Em Dark Matters (2015), Simone Browne aponta que a vigilância sempre foi um instrumento utilizado para controle da população, desde a época escravidão. O reconhecimento facial não seria, portanto, algo novo, apenas uma sofisticação do modelo político de tratar essas pessoas.

Mais do que ver a vigilância como algo inaugurado pelas novas tecnologias…vê-la como permanente é insistir em que levemos em consideração o modo como o racismo e a anti-negritude reforçam e sustentam as vigilâncias cruzadas de nossa ordem atual (2015).

Apesar disso, o estabelecimento destas tecnologias de vigilância e monitoramento não têm se espalhado de maneira acrítica. Movimentos no mundo inteiro têm contestado os usos políticos dessas tecnologias e realizado ações para combatê-las ou ao menos exigir mais transparência na maneira como elas são utilizadas. Durante os protestos de Hong Kong, onde a população foi às ruas para lutar contra um projeto de lei que permitiria a extradição de suspeitos de crimes para a China continental, os manifestantes utilizaram raios laser para inutilizar as câmeras. Alguns ativistas chegaram a pintar as câmeras dispostas nas ruas com tinta.

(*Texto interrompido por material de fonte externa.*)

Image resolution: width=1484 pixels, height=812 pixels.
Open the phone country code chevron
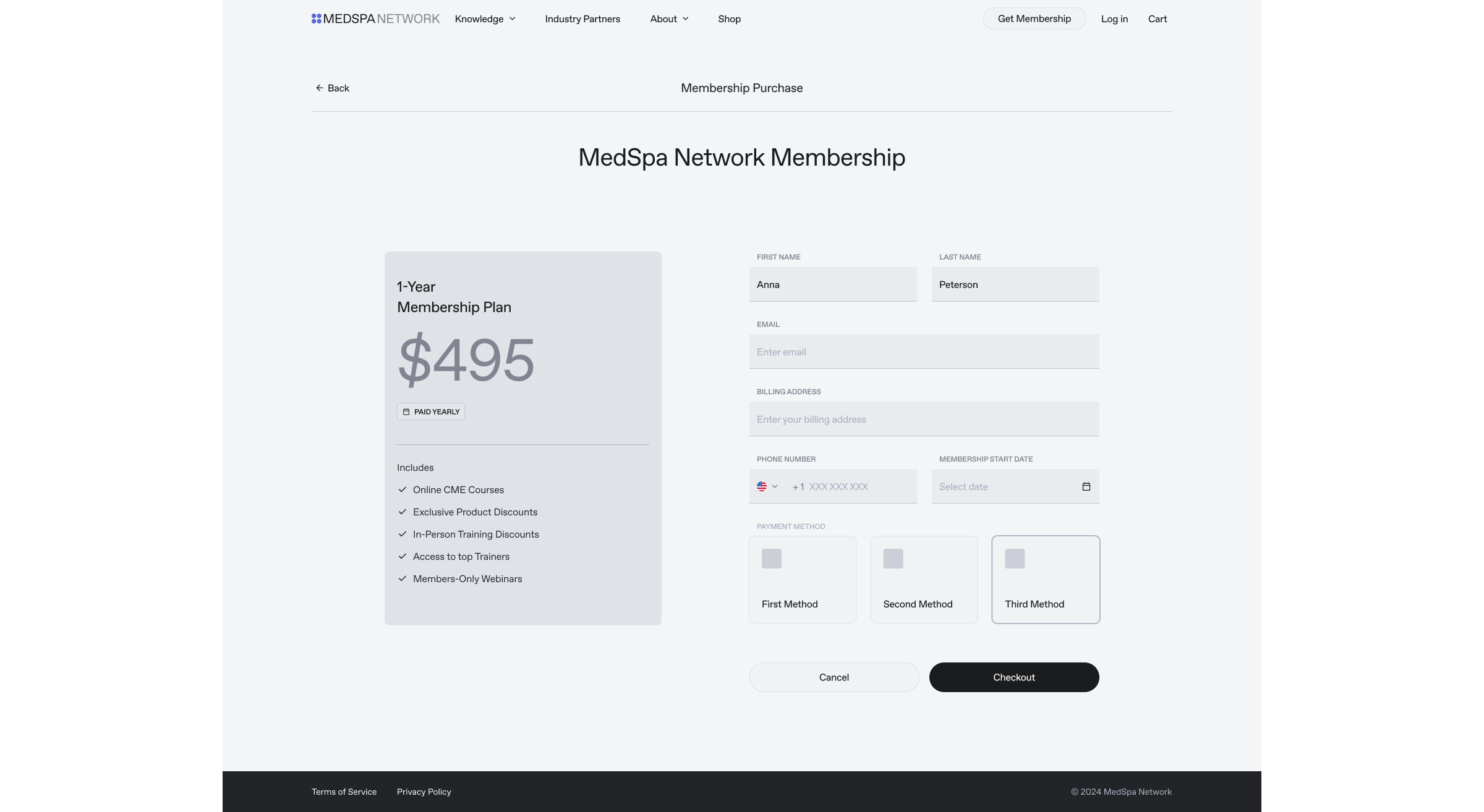click(775, 486)
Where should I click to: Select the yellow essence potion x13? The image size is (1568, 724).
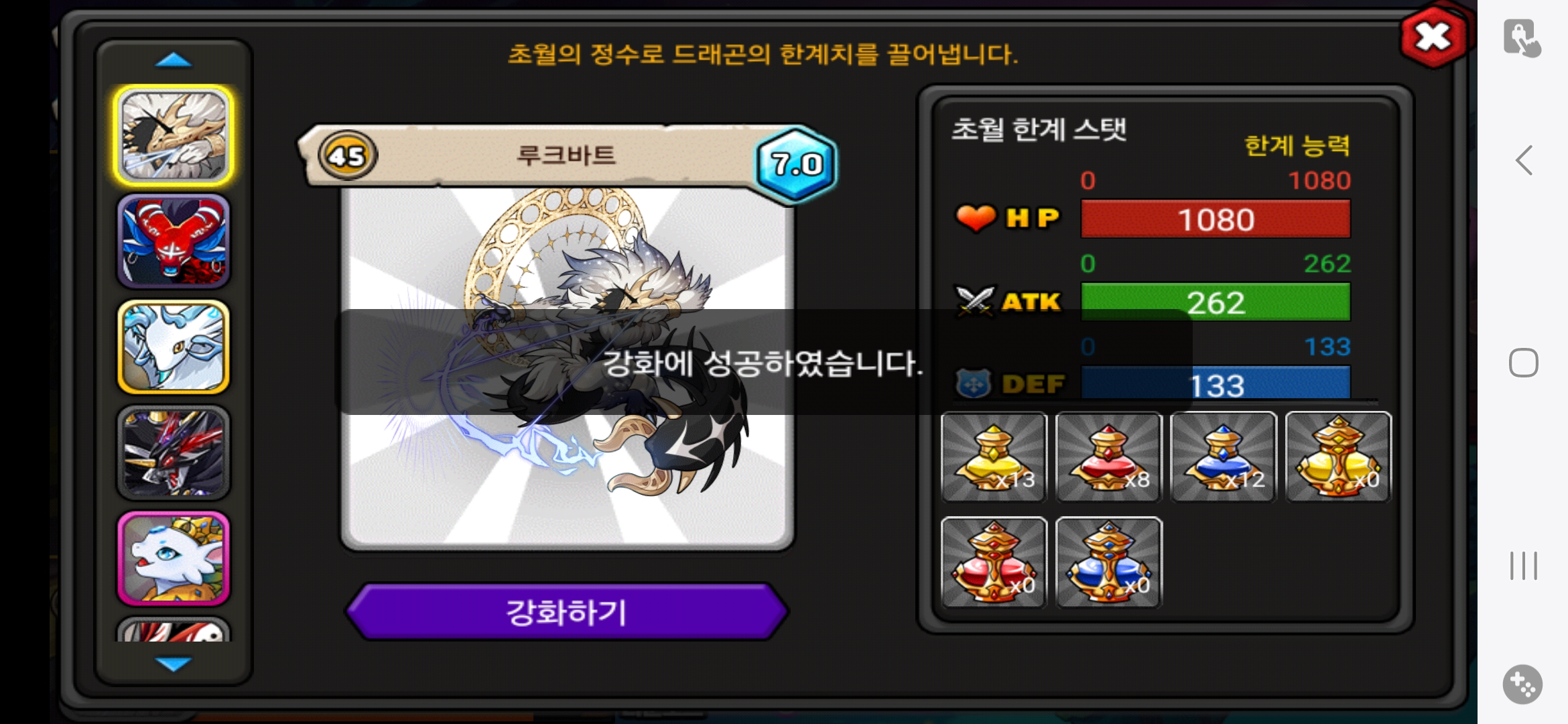coord(994,457)
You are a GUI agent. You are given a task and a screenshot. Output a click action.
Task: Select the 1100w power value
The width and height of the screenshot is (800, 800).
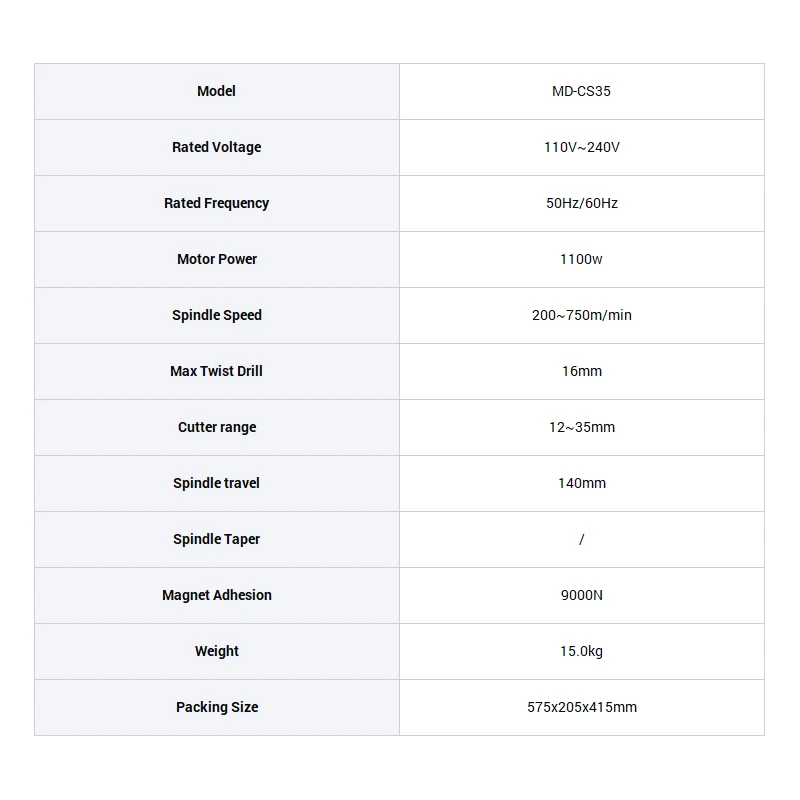(x=581, y=259)
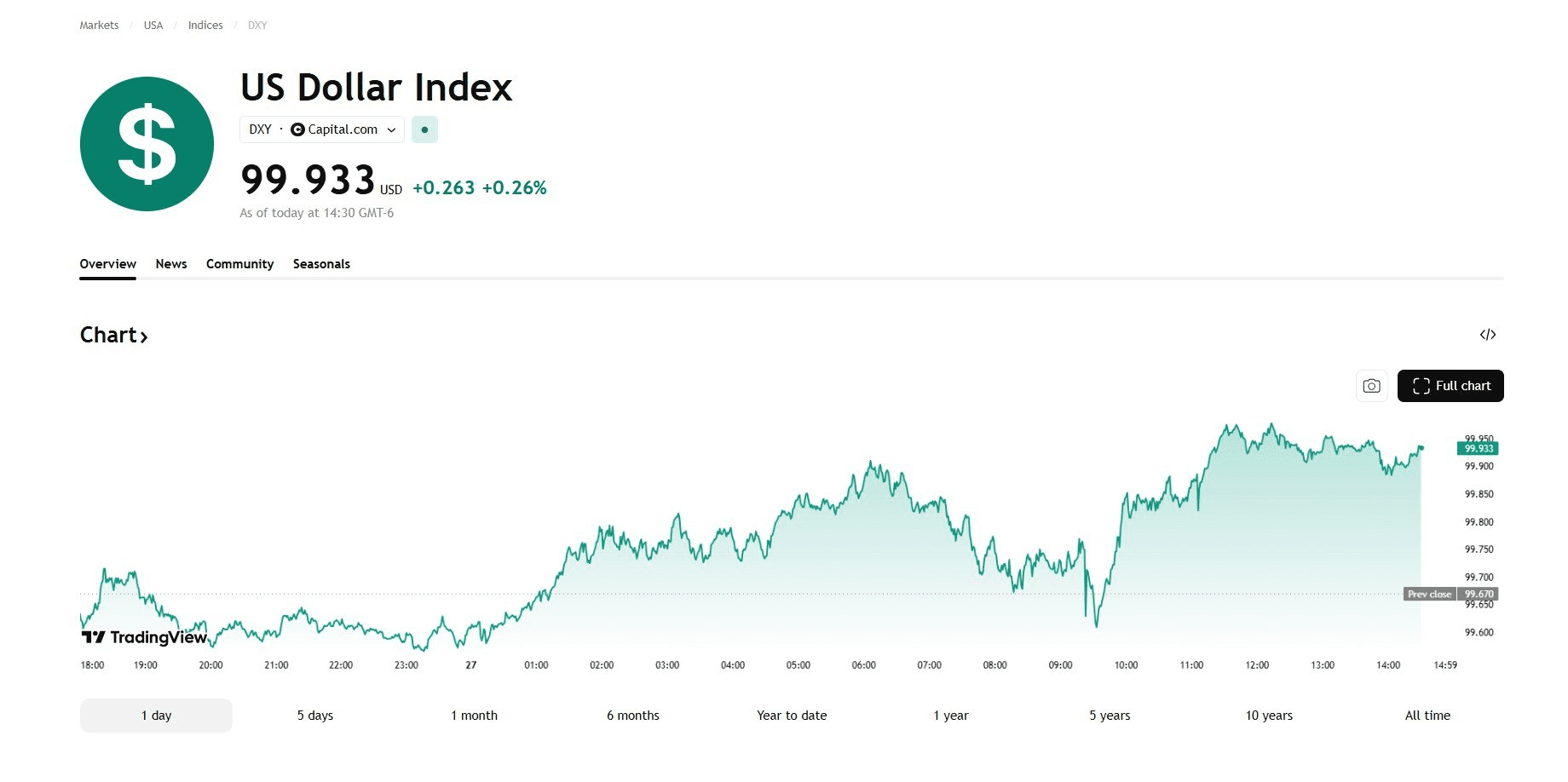Image resolution: width=1568 pixels, height=782 pixels.
Task: Select the Overview tab
Action: (x=107, y=264)
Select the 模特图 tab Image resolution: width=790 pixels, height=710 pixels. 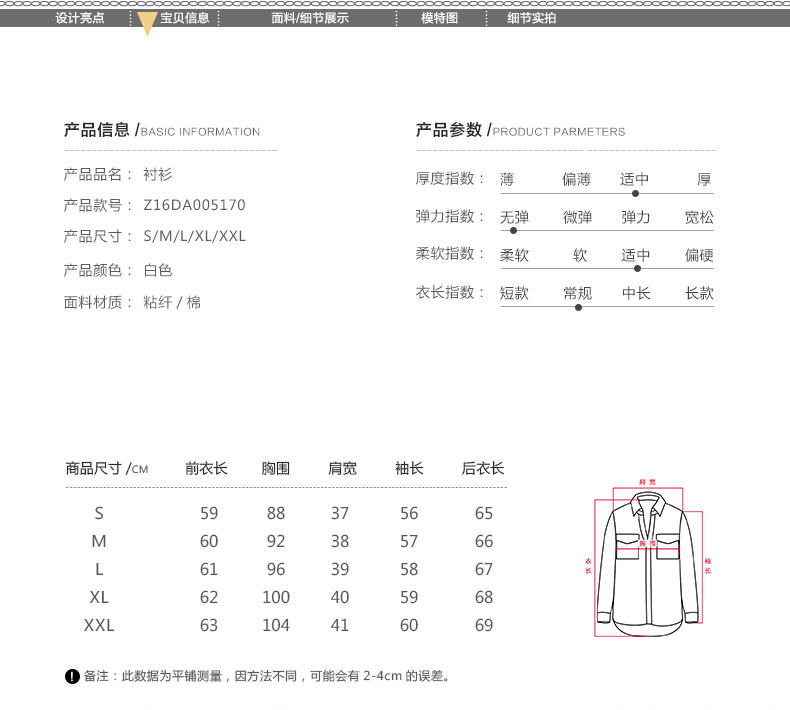[439, 18]
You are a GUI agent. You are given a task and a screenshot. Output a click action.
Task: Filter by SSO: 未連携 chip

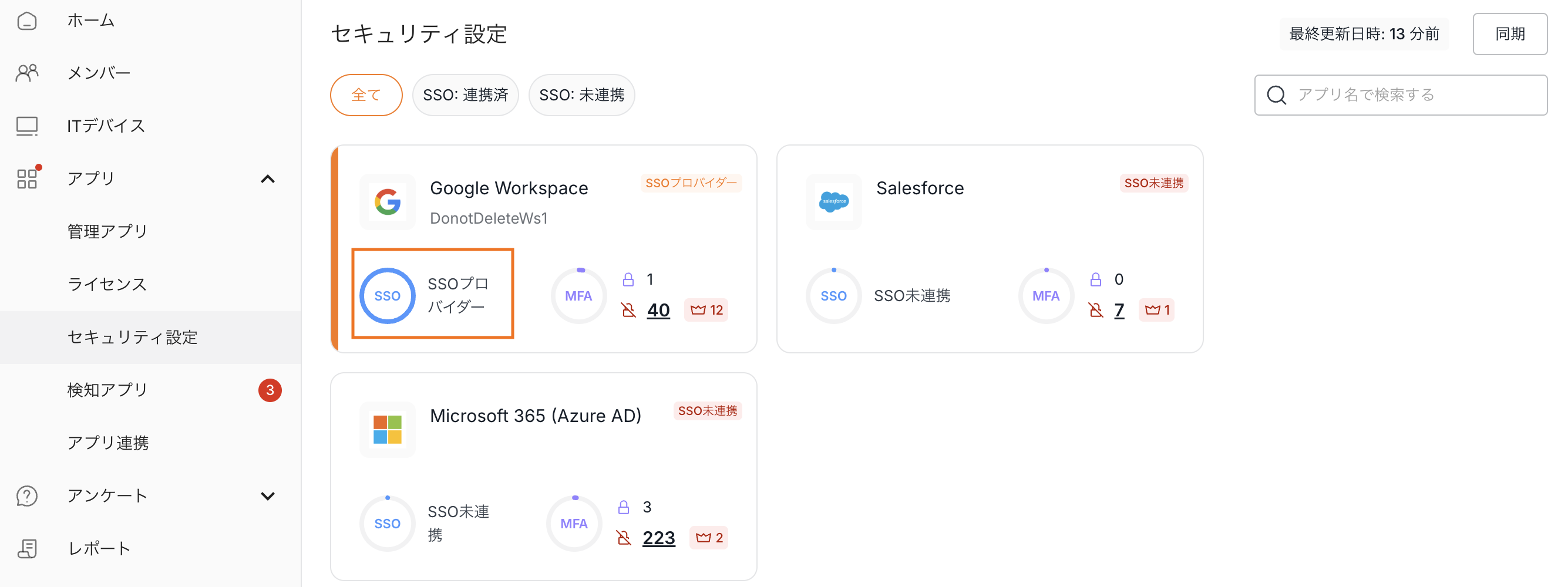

Manifestantes de Hong Kong utilizam raio laser para inviabilizar a captura de imagens para reconhecimento facial. Crédito: AFP

 

Em 2020, o assassinato de George Floyd por um policial branco em Minneapolis (EUA) também trouxe à tona a discussão sobre a violência policial contra pessoas negras e a contribuição das tecnologias digitais para isso. A morte de Floyd impulsionou protestos no mundo inteiro, que clamavam pela reformulação da polícia (#DefundThePolice) e mais justiça social para as minorias. Depois disso, nos Estados Unidos, a Amazon e a Microsoft se comprometeram a interromper o desenvolvimento de suas tecnologias de reconhecimento facial por tempo indeterminado, já que esta tecnologia foi identificado como uma ferramenta que auxilia no encarceramento em massa de pessoas negras.

No Rio de Janeiro, as câmeras de reconhecimento facial foram desligadas por falta de recursos para manutenção. As informações sobre o que elas capturaram enquanto estiveram ativas seguem sendo uma caixa preta. O Radar Legislativo, da organização de direitos digitais Coding Rights, já identificou projetos de lei que abordam diretamente o tema do  reconhecimento facial. Entre eles, o PL 604/21, que “veda a prisão preventiva baseada exclusivamente em reconhecimento facial”.

Criar bancos de dados mais diversos para treinar máquinas (machine learning), criar códigos inclusivos, auditar as tecnologias e evitar as práticas discriminatórias não deveria ser uma demanda que vem apenas de ativistas. Somente ampliando a discussão e abrindo cada vez mais essas caixas pretas será possível criar tecnologias mais justas. Ainda há tempo.